Every line from the one bearing "Screen dimensions: 760x413" through the last line of the records below is to be output exactly, and no other line; leave out the pictures.

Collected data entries

==========

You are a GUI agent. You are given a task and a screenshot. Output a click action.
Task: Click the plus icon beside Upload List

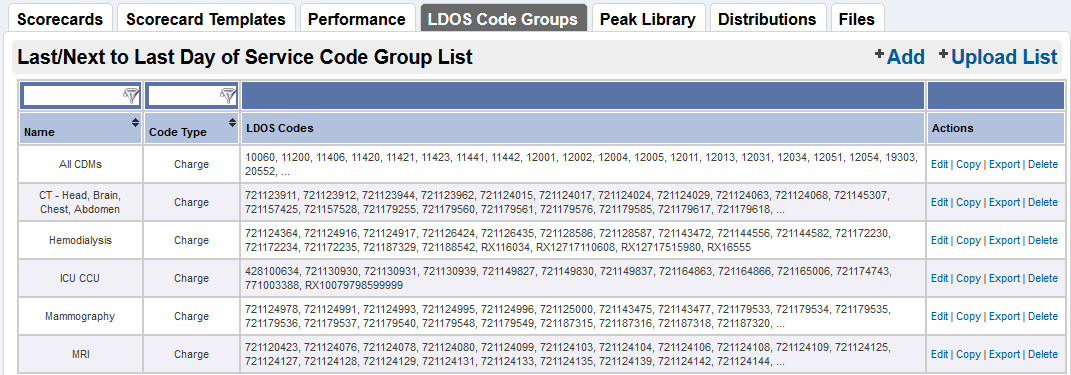(x=944, y=54)

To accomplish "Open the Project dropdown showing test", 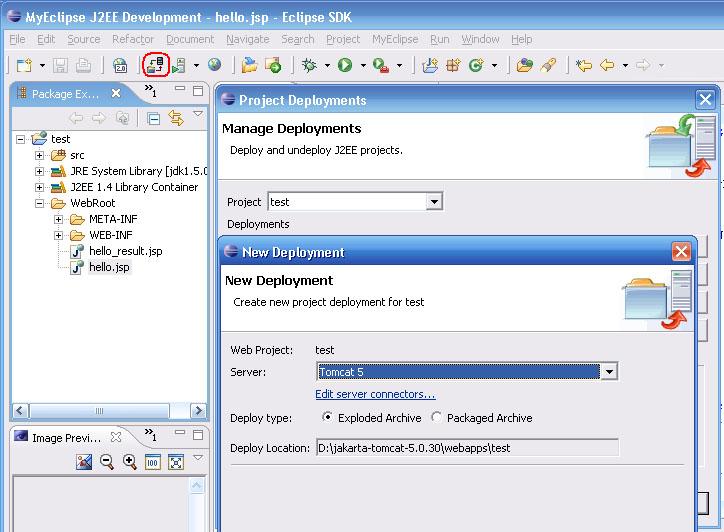I will 433,202.
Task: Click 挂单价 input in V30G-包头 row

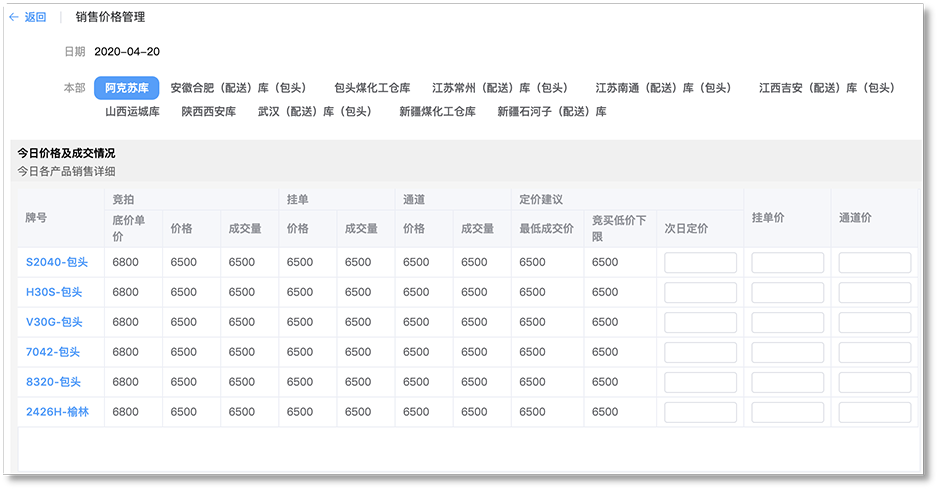Action: point(787,323)
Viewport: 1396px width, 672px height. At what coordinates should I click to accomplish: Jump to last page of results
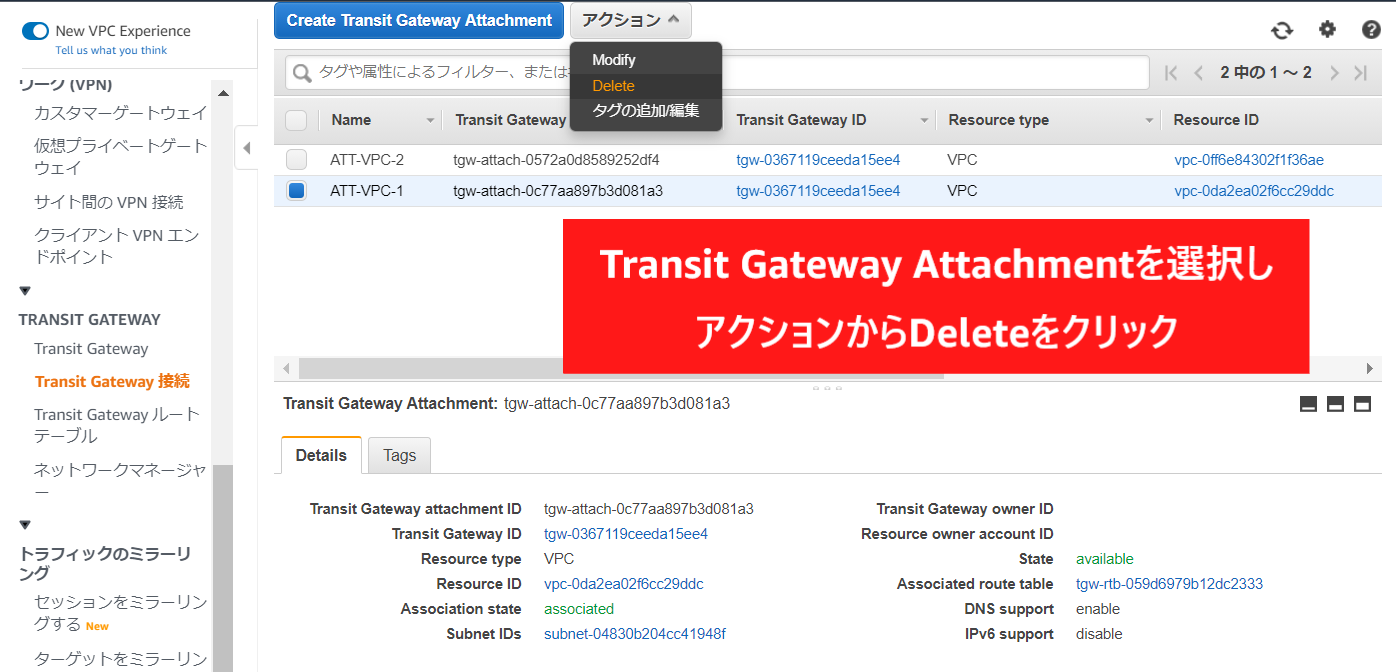pos(1360,73)
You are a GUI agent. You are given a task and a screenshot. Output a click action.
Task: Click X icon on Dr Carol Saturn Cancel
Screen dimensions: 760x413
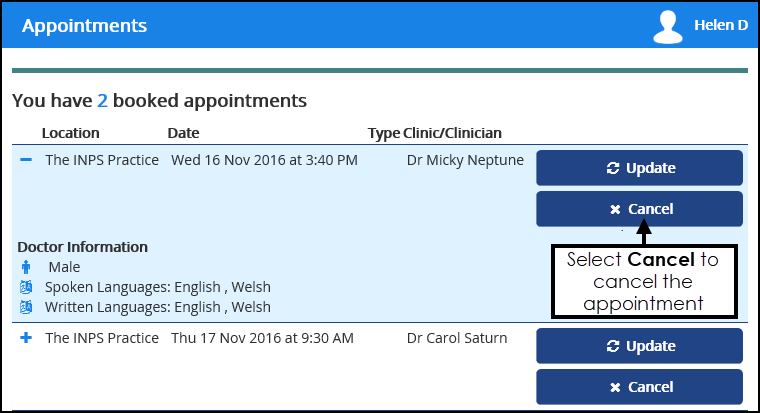(x=615, y=387)
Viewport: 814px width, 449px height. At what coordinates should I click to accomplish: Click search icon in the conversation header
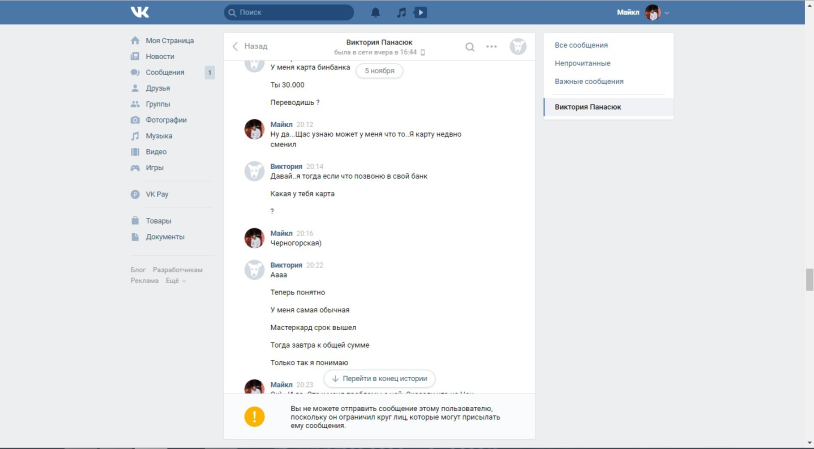point(470,46)

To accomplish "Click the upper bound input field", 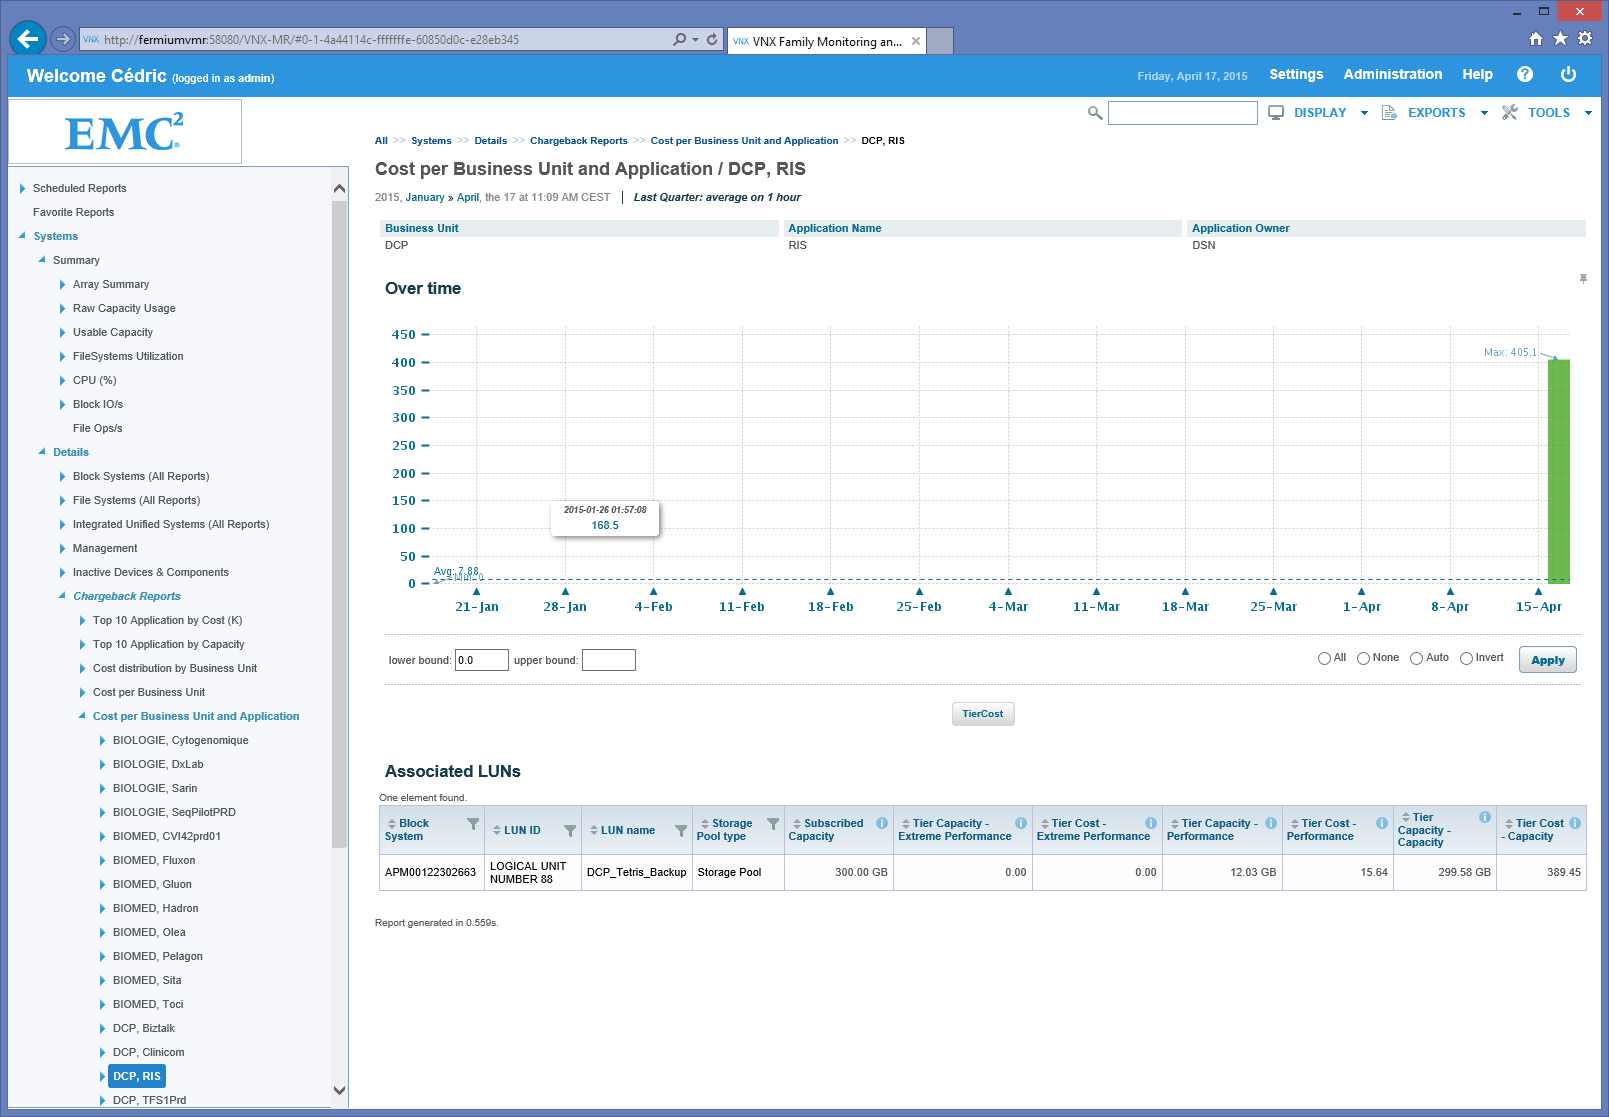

==========

> [Task answer]:
Screen dimensions: 760x413
(x=615, y=387)
Viewport: 814px width, 449px height. At what coordinates should I click to accomplish: Click search icon in the conversation header
point(470,46)

To accomplish "Click the upper bound input field", 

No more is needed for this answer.